Julie Godfrey’s set design leaves the stage wide open to allow plenty of room for the dozen strong cast to enter and leave easily – which they do with frightening frequency. Throughout the performance characters walk on through one door, only to exit immediately through another – without ever saying a word.
As well as their numerous unnecessary traverses of the stage, the menacing footmen, Gilder and Brook (Glenn Carter and Callum Coates) also spend a lot of time eavesdropping the many conversations that happen in act one, as we learn more about the family and servants who live in the house.
A fancy dress party provides the setting for the first of the murders, announced by the offstage screams of April Pearson who plays Isla Crane, secretary to the Lady of the House and, probably, the Frightened Lady featured in the title. The family Chauffeur, the rather aptly named Studd (Joshua Wichard), has been strangled so, to avoid too much local gossip, Chief Superintendent Tanner (Gray O’Brien) and his sidekick Detective Sergeant Totti (Charlie Clements) are drafted in to interview the reluctant household.
During the investigation we learn the back stories of the housekeeper Mrs Tilling (Rosie Thomson) whose loveless marriage to her jealous husband, and the estate’s gamekeeper, played by Owen Oldroyd, sees her on the giving and receiving end of a lot of flirting. Some of that flirting comes from Doctor Amersham (Denis Lill), a man who is so secretive and scheming that he begins to look like a serious candidate for the murderer.

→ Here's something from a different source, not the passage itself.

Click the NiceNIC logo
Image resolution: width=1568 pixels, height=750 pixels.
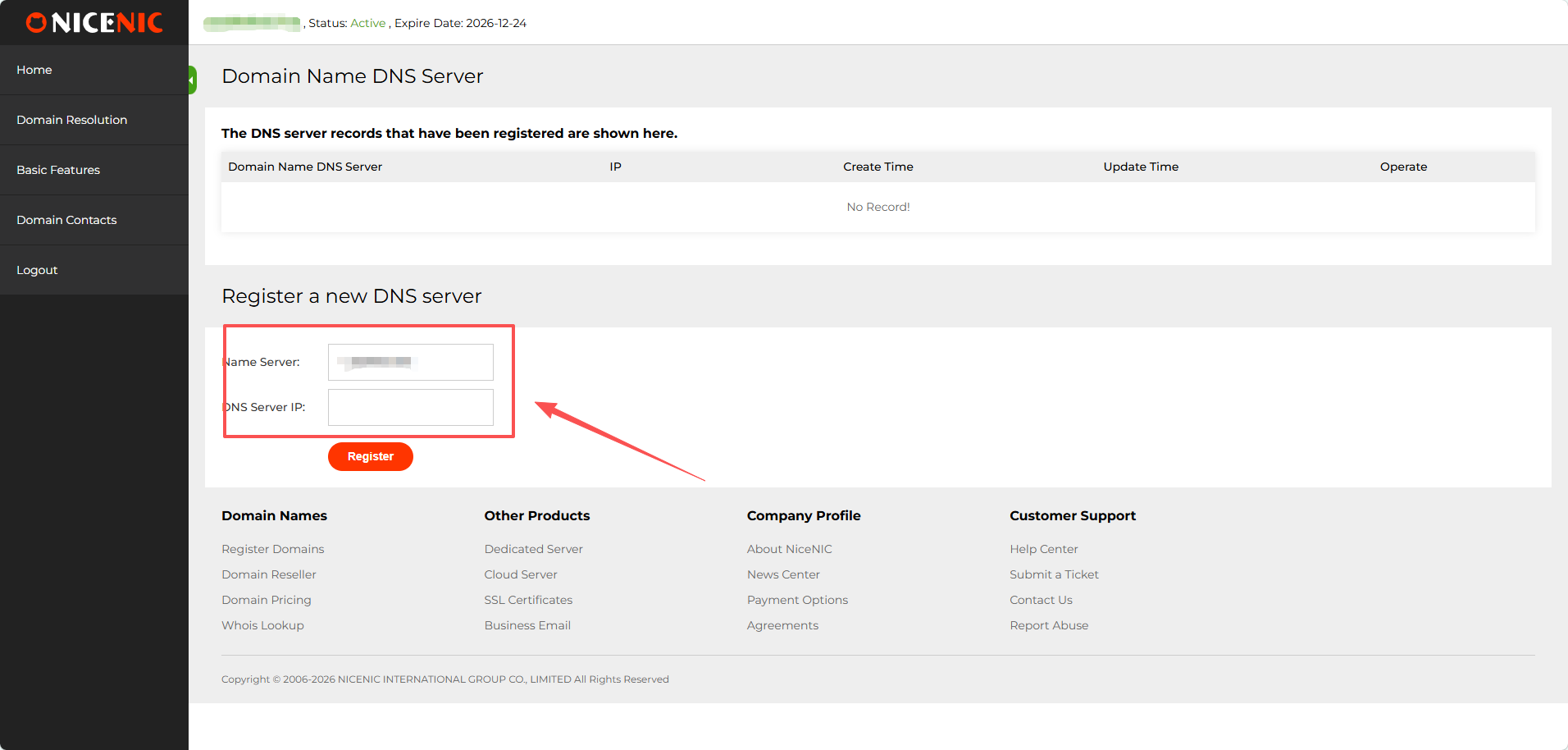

Rula Lenska plays Lady Lebanon, the family matriarch, with Ben Nealon as her son, the present Lord Lebanon (following the demise of his father a few years ago). Both work well with the material they are given which, sadly, continually indicates that prolific writing and good writing are not mutually assured!
Overall this is a satisfactory adaptation of a fairly run-of-the-mill murder mystery which works well as an introduction to the genre, as I found out by having my nine year old along to see his first ever thriller.